In their classic work “Lean Software Development: An Agile Toolkit“, Mary and Tom Poppendieck identify 7 different types of waste; to mention but a few: extra features being added in the product, inefficient handoffs, defects and partially done work. Other studies include also software transportation, which essentially refers to inefficiencies in the release management activities.

In an article written in 2014 by Steve Arnold and Paula White from IBM about lean transformation, the authors defend that with a leaner approach and the right tools, waste can be reduced in 30%. If we consider that 45% of IT projects run over budget, the figure seems pretty acceptable.

The Low-code / no-code paradigm

But all those models are considering that IT people run development activities.

However more and more part of the software development is moving to the cloud and to low-code environments. This trend is driven by a number of factors, chiefly among them the fact that there aren’t enough skilled individuals in the market to cope with all the software demands from business. The irruption of platforms like Salesforce, ServiceNow (the workflow tool), Mendix, PowerApps, etc. helps to remediate this shortage, but unavoidable also brings waste in software development into this new paradigm.

Indeed, once business users become “citizen programmers” in these low code / no code platforms they become part of the software development ecosystem.

But while they are indeed experts in business processes, they can’t realistically be asked to do things like writing reusable reports, paying attention to performance problems, being mindful about avoiding out-of-the-box deviation, following best practices or in general avoiding the introduction technical debt. That’s not their job. IT people are still responsible for managing the SaaS-based configurations and developments in a holistic way and provide to the citizen developers the guidance about what can be done and what shouldn’t be done.
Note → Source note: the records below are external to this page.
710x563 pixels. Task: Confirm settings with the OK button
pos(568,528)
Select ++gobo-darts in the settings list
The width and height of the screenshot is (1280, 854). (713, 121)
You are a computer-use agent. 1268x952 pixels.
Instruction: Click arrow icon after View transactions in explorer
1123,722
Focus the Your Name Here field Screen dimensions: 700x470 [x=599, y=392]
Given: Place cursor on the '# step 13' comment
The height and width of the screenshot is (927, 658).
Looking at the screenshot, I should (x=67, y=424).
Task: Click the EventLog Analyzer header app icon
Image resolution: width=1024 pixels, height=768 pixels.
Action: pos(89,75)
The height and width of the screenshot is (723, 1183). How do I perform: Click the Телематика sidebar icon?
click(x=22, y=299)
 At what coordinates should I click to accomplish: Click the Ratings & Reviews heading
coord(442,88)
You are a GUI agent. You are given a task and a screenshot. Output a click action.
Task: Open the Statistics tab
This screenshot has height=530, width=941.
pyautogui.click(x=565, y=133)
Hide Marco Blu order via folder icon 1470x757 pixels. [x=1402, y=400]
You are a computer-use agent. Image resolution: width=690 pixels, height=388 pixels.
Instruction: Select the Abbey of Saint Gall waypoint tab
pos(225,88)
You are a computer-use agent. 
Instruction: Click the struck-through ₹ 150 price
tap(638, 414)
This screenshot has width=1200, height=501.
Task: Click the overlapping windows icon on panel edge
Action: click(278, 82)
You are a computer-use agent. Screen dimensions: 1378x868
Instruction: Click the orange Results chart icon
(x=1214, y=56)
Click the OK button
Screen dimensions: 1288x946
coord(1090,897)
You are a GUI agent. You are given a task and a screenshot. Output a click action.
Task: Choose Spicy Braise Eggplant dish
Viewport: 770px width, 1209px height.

Also, when it comes to operating the SaaS, administrators have ‘the power’ of changing anything right into production. Again a terrible bad practice and another source of waste.

TCO can be reduced more than 20%

We have seen many Salesforce and ServiceNow implementations become way too over-customized, with very large amounts of tech debt, because for many years they were not being measured by anyone in the organisation. This always results in the performance and scalability of the platforms being compromised, and with them their ability to deliver value to the business.

Finally, the licensing model in these SaaS platforms is rather opaque. In Salesforce it is quite easy to jump into the next tier of storage, with the corresponding extra charges, if the admin is not keeping on top of these metrics. In ServiceNow, the new licensing model underpinned by new custom tables  is also going to add more complexity for organisations to manage their licensing costs, since the deployment of a new custom app into production can result in additional charges by ServiceNow.

However, with the proper management and control tools, which allow automated inspection of all the pre-production and production instances of our SaaS platforms, the TCO can easily be reduced by 20% if not more. Managing all the stack in a holistic way will help reduce all the kinds of waste in our SaaS platforms, dramatically reducing the TCO.

SaaS and low-code / no-code platforms are here to stay. Adapt to the new times. Manage tech debt. Don’t be late. Act.